DOCUMENT EXTRACT:
Some, mostly British people, unsurprisingly run away in disgust at the thought of interacting with a stranger in public. Other more enthusiastic types actually engage with the question.

Many tell me what I want to hear: “The ambitious. The globally curious. The intellectual. The career oriented. The (cool) nerds.” One female entrepreneur once said to me, “The Economist is the intellectual person’s guide to the world”.

Other times, and this happens more often than I’d hope, a 20-something will say: “An old man in a suit working in finance. Probably rich. Drives a Ferrari.”

Or Homer Simpson in a bathrobe… Source: Fox / Google

“We actually cover more than economics and finance,” I reply. “We have covered books and arts since 1843, when The Economist was founded! Young people also read us and watch our videos too, if they want to stay on top of global politics.”

“Really!? I had no idea!”

I walk away, feeling dejected 😢. But not because “old men in suits” read The Economist! It’s the notion that only this type of person reads us.

Indeed, we skew heavily male (and older) in print: those aged 45 and above account for 63% of our total print readership; men account for 83%.

But on economist.com, those under 45 make up nearly three-quarters of our readership and women account for 22%. On Facebook, where we have 6.5m fans, the female/male split is about 40/60 and (much) younger.

This shift in our readership from print to digital has important implications for The Economist — and its future. For a start, we can no longer rely heavily on a small demographic (even if they’re super rich) for growth, especially as print advertising continues to decline. In 2015, for example, advertising revenues at our parent company, The Economist Group, made up only a quarter of total revenues, down from 36% in 2010.

EXERCISE INSTRUCTIONS:
Reproduce, word for word, the part of the text on The Economist's readership that opens with the words containing "Other times, and" and closes with "person reads us.". The material after the text on The Economist's readership is separate from that text.

DATA PROVIDED:
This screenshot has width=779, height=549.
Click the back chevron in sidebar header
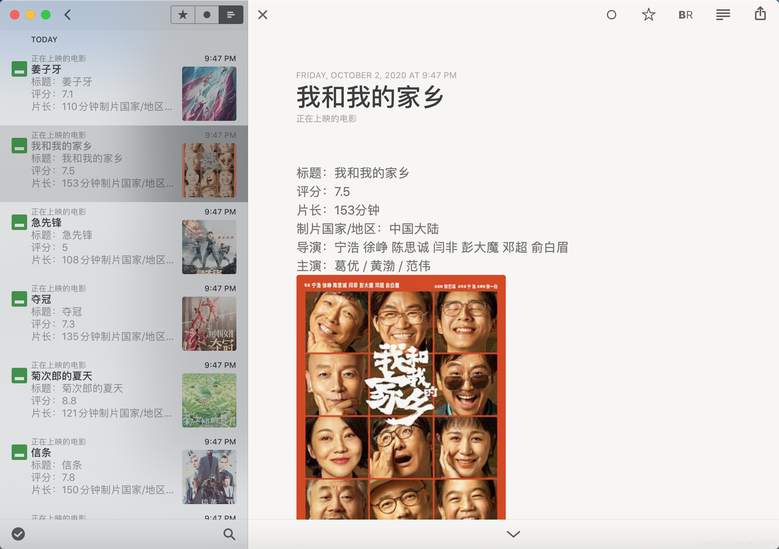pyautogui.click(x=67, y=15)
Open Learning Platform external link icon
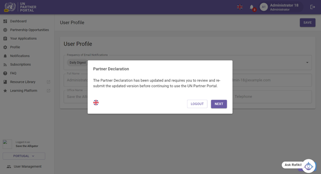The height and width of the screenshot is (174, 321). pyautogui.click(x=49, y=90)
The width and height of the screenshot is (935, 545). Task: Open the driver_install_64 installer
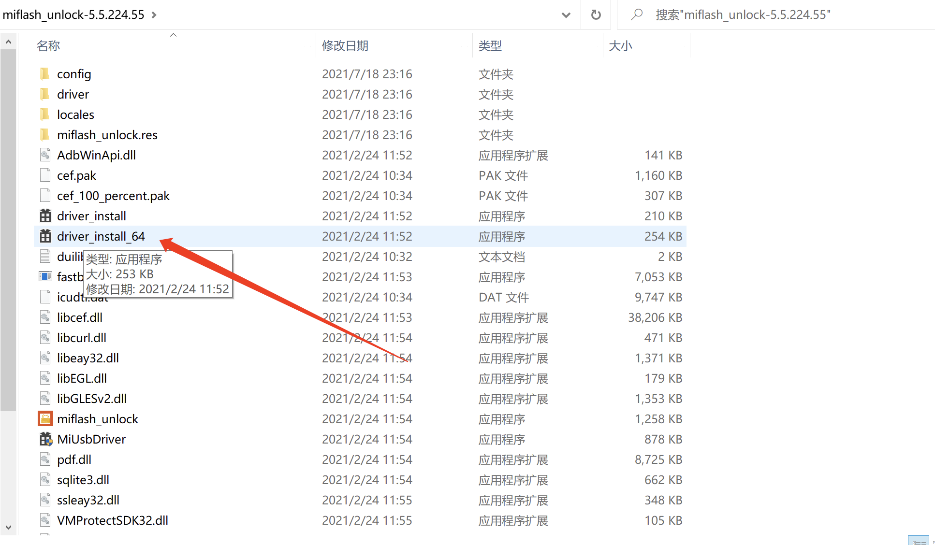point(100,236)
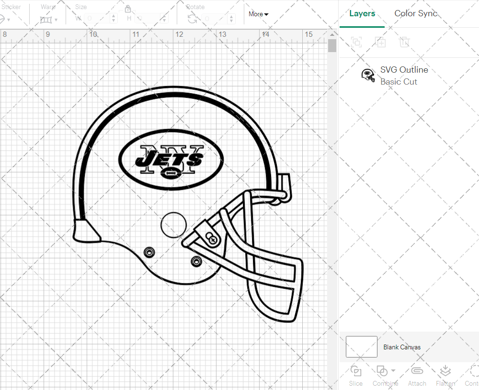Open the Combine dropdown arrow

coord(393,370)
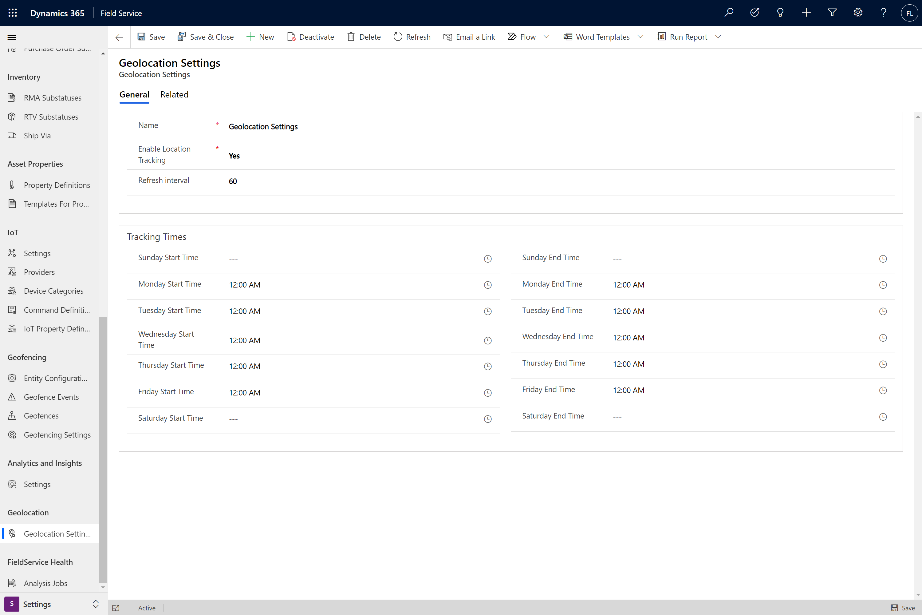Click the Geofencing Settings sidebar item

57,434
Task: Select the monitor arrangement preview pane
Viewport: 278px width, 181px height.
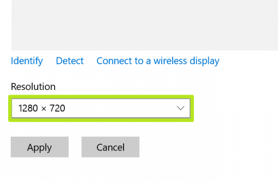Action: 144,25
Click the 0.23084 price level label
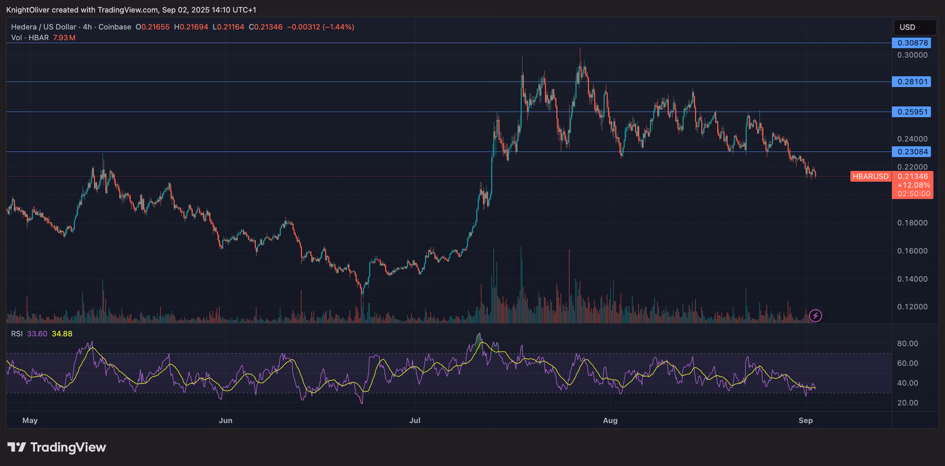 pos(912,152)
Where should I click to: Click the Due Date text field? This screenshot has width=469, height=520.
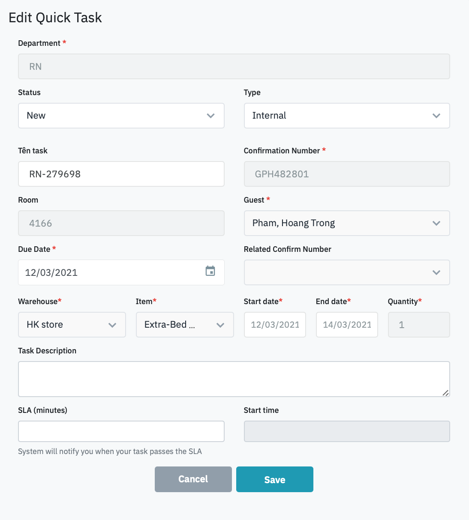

---

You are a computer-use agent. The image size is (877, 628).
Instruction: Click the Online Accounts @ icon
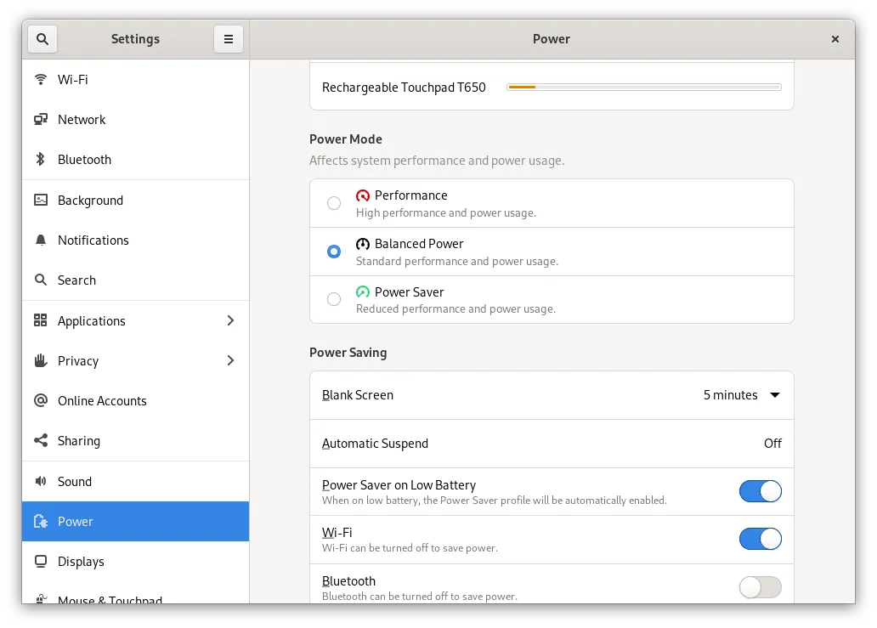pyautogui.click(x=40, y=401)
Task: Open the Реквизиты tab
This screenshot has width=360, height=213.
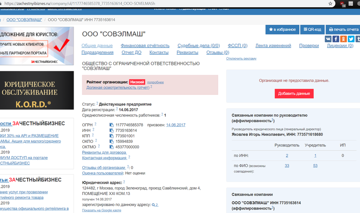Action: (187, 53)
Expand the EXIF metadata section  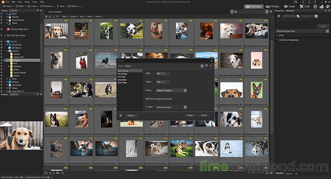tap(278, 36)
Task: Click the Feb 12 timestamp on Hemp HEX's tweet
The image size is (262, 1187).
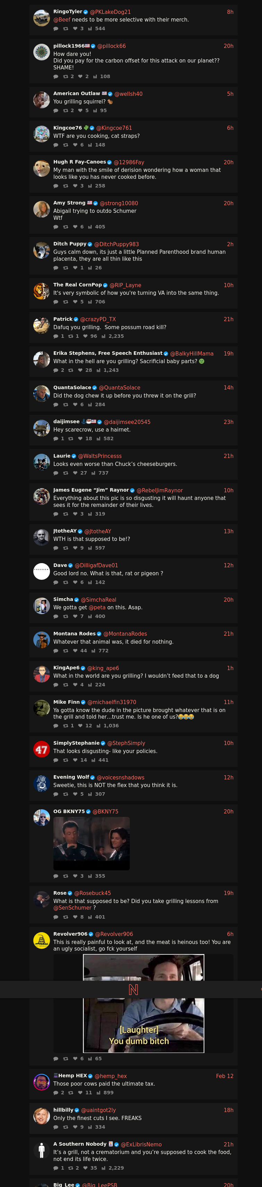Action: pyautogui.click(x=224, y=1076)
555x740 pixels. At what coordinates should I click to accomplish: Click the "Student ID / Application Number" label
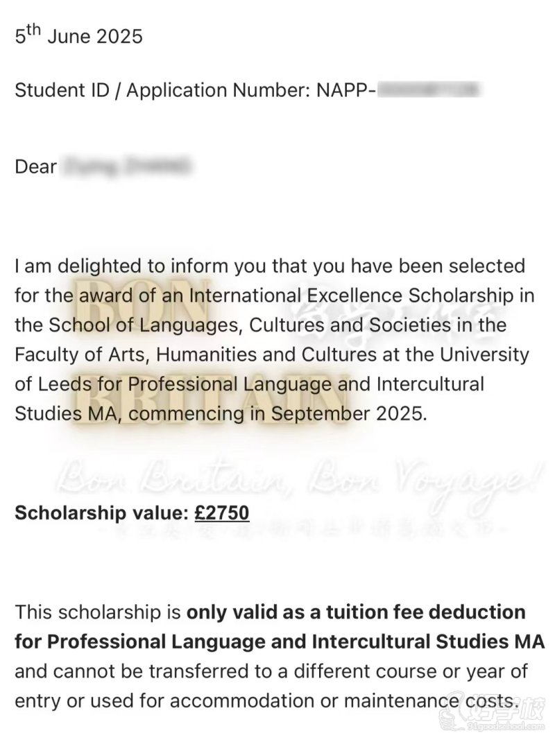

ANSWER TO THE PROBLEM:
Other times, and this happens more often than I’d hope, a 20-something will say: “An old man in a suit working in finance. Probably rich. Drives a Ferrari.”

Or Homer Simpson in a bathrobe… Source: Fox / Google

“We actually cover more than economics and finance,” I reply. “We have covered books and arts since 1843, when The Economist was founded! Young people also read us and watch our videos too, if they want to stay on top of global politics.”

“Really!? I had no idea!”

I walk away, feeling dejected 😢. But not because “old men in suits” read The Economist! It’s the notion that only this type of person reads us.